Indicator: Forest area

Canada’s forest area of 347 million hectares (ha) has been quite stable over the past 25 years.

  • From 1990 to 2015, Canada’s forest area has decreased by 1.2 million ha (0.34%).
  • The net reduction in forest area over this period is attributed to the clearing of forest land for new, non-forest land uses (for example, agriculture, roads and hydroelectric developments).
  • While forest area is relatively constant, forest cover within is much more dynamic. Forest fires, insect infestations, timber harvesting, growth and regeneration contribute to the ever-changing mosaic of forest cover within Canada’s forest area.

In previous State of Canada’s Forests reports, forest area was based on the National Forest Inventory (NFI) baseline survey (period of measurement from 2000 to 2006). Now, to provide trend data and to align with other reporting organizations, forest area is adjusted for known deforestation and afforestation to provide values for other reporting years. The next survey of the NFI is expected to be completed in time for 2020.

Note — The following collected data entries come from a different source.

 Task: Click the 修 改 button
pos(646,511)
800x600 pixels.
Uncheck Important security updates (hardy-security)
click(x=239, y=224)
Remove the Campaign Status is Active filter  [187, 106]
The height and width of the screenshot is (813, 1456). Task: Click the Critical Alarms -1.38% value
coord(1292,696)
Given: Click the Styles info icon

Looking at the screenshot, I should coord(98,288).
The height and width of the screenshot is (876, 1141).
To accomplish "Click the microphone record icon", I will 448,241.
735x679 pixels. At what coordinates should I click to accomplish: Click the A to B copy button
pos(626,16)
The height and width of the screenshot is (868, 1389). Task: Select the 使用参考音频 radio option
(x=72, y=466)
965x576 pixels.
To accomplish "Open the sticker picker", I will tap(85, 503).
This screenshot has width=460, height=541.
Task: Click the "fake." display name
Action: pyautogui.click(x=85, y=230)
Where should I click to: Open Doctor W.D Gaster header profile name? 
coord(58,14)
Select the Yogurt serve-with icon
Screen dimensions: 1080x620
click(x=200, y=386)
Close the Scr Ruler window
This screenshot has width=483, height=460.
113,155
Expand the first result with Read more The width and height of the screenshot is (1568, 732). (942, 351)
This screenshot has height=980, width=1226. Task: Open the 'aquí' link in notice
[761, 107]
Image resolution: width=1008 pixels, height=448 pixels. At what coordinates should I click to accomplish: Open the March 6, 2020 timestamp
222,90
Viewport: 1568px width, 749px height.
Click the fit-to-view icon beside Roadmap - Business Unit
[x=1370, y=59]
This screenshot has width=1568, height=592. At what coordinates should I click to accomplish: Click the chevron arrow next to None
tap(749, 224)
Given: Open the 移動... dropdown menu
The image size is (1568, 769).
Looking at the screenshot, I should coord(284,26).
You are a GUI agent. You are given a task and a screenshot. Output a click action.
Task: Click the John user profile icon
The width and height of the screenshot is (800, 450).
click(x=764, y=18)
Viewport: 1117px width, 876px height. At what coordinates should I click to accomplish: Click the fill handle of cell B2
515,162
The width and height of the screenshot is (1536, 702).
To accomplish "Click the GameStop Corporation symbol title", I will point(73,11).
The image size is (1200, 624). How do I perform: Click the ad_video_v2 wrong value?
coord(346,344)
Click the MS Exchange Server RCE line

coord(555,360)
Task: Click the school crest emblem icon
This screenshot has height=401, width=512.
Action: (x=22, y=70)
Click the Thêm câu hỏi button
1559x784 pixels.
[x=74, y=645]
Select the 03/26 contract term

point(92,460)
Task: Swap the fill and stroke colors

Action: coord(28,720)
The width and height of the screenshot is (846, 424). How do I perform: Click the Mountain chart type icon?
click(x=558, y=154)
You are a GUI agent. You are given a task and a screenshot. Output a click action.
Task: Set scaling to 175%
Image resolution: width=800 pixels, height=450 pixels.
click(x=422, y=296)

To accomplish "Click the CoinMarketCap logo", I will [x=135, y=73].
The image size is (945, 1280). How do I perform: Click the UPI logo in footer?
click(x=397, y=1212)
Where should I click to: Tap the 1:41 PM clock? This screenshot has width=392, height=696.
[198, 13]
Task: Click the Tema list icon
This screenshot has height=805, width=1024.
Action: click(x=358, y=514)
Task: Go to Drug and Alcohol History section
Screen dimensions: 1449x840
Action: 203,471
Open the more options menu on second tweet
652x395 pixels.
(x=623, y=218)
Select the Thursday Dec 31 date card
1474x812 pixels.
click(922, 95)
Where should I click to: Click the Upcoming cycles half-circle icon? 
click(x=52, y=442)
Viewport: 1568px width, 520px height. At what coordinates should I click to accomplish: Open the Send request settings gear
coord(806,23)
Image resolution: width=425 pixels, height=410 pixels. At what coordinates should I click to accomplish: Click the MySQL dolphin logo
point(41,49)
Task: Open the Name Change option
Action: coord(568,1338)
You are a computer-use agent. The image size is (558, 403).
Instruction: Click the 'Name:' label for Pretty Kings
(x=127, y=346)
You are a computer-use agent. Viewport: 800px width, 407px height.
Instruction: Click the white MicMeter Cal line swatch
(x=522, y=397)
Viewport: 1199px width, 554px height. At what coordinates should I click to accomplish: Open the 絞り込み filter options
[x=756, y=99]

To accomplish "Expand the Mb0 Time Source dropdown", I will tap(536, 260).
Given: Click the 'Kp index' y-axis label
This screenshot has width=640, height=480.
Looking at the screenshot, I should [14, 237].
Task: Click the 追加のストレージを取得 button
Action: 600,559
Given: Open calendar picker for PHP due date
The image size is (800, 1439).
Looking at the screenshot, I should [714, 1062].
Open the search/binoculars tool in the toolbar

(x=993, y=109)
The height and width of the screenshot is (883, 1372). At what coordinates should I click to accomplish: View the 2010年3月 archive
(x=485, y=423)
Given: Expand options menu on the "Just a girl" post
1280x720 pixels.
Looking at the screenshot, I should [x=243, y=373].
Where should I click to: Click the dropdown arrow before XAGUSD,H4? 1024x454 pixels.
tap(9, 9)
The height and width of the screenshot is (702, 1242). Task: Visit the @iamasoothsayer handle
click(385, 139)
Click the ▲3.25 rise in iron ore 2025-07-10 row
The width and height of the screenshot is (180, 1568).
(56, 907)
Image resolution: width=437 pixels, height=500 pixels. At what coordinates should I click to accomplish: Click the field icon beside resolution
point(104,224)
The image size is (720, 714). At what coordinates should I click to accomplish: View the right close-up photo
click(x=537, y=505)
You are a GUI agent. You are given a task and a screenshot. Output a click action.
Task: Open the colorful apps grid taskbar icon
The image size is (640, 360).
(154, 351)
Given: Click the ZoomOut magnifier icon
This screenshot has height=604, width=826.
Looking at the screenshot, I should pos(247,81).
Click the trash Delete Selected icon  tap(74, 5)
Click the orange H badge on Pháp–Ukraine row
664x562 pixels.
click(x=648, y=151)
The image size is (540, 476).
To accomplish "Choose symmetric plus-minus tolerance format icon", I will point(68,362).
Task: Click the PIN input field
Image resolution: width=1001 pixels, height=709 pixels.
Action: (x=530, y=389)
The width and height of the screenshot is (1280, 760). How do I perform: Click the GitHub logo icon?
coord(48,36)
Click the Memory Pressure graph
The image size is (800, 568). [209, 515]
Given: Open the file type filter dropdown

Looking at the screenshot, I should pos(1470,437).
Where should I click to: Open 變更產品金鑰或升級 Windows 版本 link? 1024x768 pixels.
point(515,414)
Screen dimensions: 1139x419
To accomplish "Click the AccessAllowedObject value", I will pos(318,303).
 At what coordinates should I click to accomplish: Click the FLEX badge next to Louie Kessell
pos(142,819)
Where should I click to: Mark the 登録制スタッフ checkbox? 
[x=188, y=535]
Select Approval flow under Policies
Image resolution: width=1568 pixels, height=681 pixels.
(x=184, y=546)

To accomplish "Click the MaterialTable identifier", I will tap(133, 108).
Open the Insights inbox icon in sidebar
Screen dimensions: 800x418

Estimated area (millions of hectares) of forest in Canada
Year 1990 1995 2000 2005 2010 2015
Forest area 348.3 348.0 347.8 347.6 347.3 347.1

Why is this indicator important?

  • Permanent losses and gains in forest area affect the long-term availability of resources, wildlife habitat, biodiversity and ecosystem services such as carbon sequestration and water and air purification.

What is the outlook?

  • The overall forest area is expected to remain stable over the next 10 to 20 years.
  • Over the longer term, the effects of climate change on growing environments could redraw the boundaries within which forests grow.
  • Federal, provincial and territorial governments are collaborating to track changes in forest area using a network of permanent photo plots across Canada. This information, paired with additional data from survey efforts focused on monitoring deforestation, is used to report on forest area and how it is changing over time.